A Facebook friend is pushing for the adoption of a new phrase: red washing, where it indicates a false sense of ownership and control. This friend has collectivist leanings, so perhaps that’s where the red comes from. It doesn’t make logical sense to me, but rather than focus on the phrase itself, I want to discuss the sentiment and intent. Essentially, his contention is that some forms of ownership don’t offer the same sense of control as others. If I own a car, or a pencil, it’s mine to do with it what I please. But if I only own a piece of something, my control diminishes. This is especially true where my ownership is a minority share.

The first mistake my friend makes is to presume that ownership and control are one in the same. I don’t feel we need to discuss the case where the State controls the limits of any ownership. You can own property, but what you can construct on it is limited by zoning laws and perhaps community guidelines. You can own a car, but you can’t drive it on public roads at 200 MPH, or paint it like a police car affixed with blue and red lights. You can’t stab your neighbour with the pencil you own. And you can’t own or even possess heroin under normal circumstances. I feel that these ownership restrictions are obvious. These are aspects of control ceded to the State. Some Libertarians may baulk, but for the most part, these are generally accepted limitations.
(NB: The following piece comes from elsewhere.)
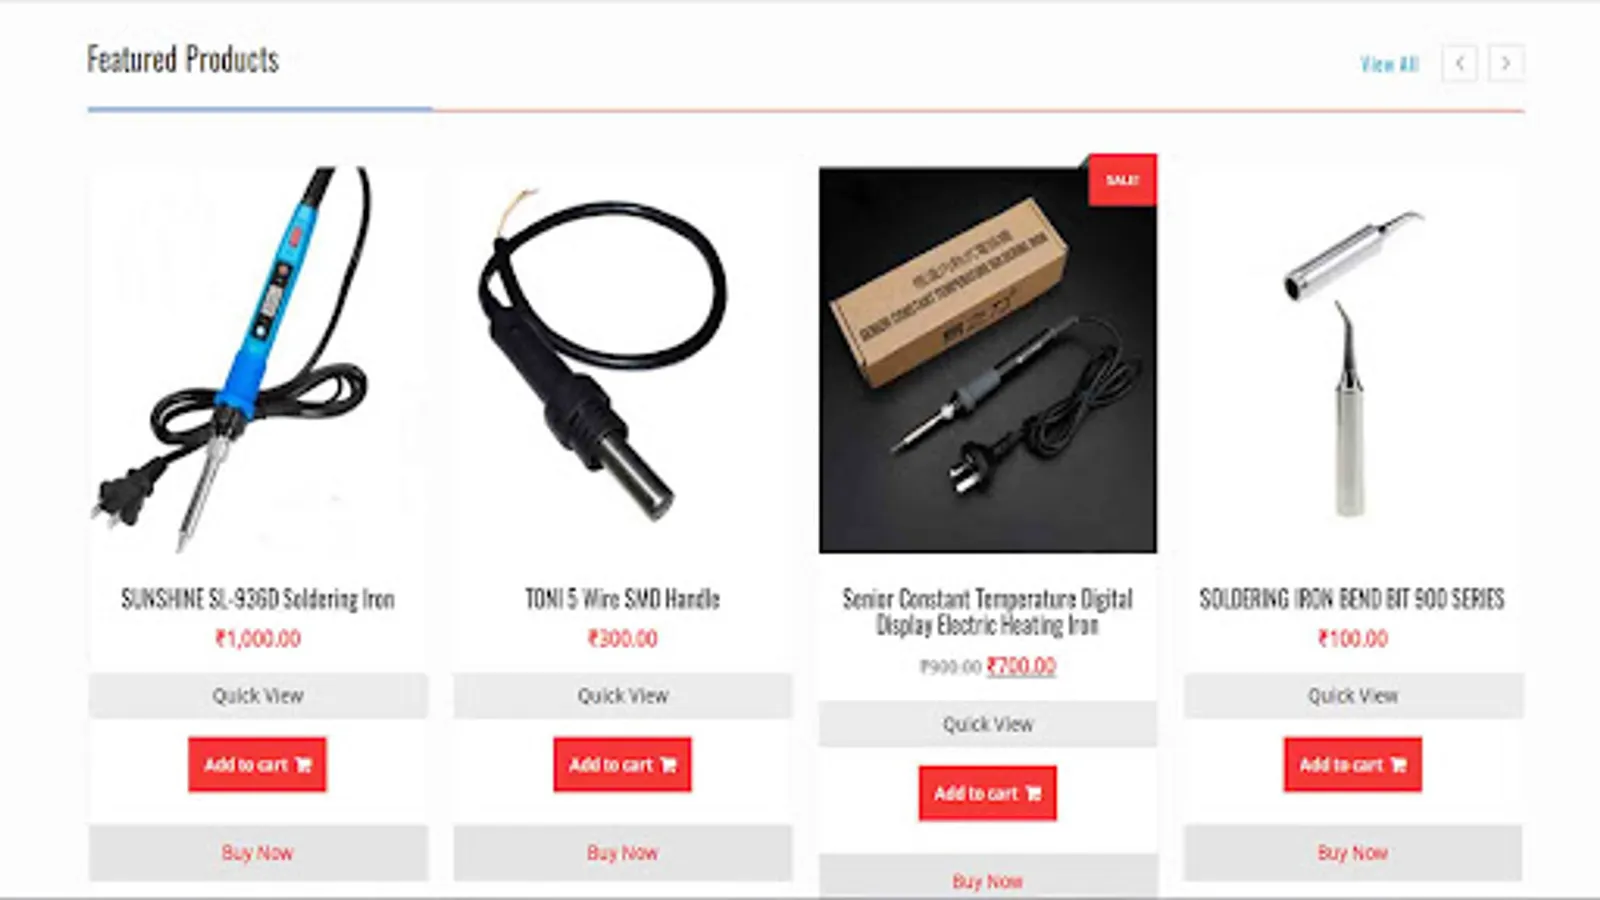Add SUNSHINE SL-936D Soldering Iron to cart
Screen dimensions: 1600x900
[257, 765]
My interest here is the notion of diluted ownership. This really underscores the difference between ownership and control. A simple illustrative example is a publicly traded company. One can own a share in that company, but ostensibly, this gives you no control. If one holds a million shares, maybe they have a voice. If one has a majority share or can create a coalition to compose a majority share, one ostensibly has control. Otherwise, although your ownership may grant you other advantages, control is not one of them. One can benefit by price increases in the marketplace, perhaps collect dividends, and you can cast your proxy vote, but these don’t represent control.

Likewise, this is how democracy operates in practice. One has a vote. Theoretically, it’s one person, one voteā€”one vote per person. Though in the United States this is the system de jure, not de facto system, where it’s closer to one vote per dollar.

Consider the United States. In 2020, there were 239,000,000 eligible voters. Each eligible voter is an owner of this democracy or republic. Pick your poison. Effectively, this means that one’s ownership share affords them 1/239,000,000 control. This wouldn’t even qualify as homoeopathic, and that’s a pretty low bar.

Dehydrated Water

I’ve commented elsewhere on how democracy is a specious proposition. That it only provides an ‘illusion of control‘. This is fine for the power structure. All they need to operate is to maintain this illusion and for the people to defend their voiceless voices.

Of course, the Republican flavour of Democracy is even worse. Not the Republican party. The sense of representative democracy over direct democracy or even anarchy. Republicanism adds a principle-agency challenge to it’s already weak-tea proposition.

And all I have is a keyboard.

Body Self-Governance

One topic I hear often, and most often from Libertarians, is that people ‘own’ their body. These people espouse body autonomy and self rule. In fact, this is a starting point and they extend it out to some imaginary boundary of limited government.

This sentiment is captured by pithy statements like

Your right to extend your fist ends at my nose.

Some guy

This all sounds well and good, yet there is no objective case that defends body self-ownership. Taking this position is simply latching onto normative, emotional rhetoric.

Personally, I like the idea that I should have some control over decisions leading to what happens to my body, but save for the idea content, I am under no delusion that this is self-evident or otherwise guaranteed. By extension, there is no reason in particular why sovereignty can be defended except through mutual contract and the tacit (and sometimes explicit) violence and the threat thereof, as I’ve commented on before.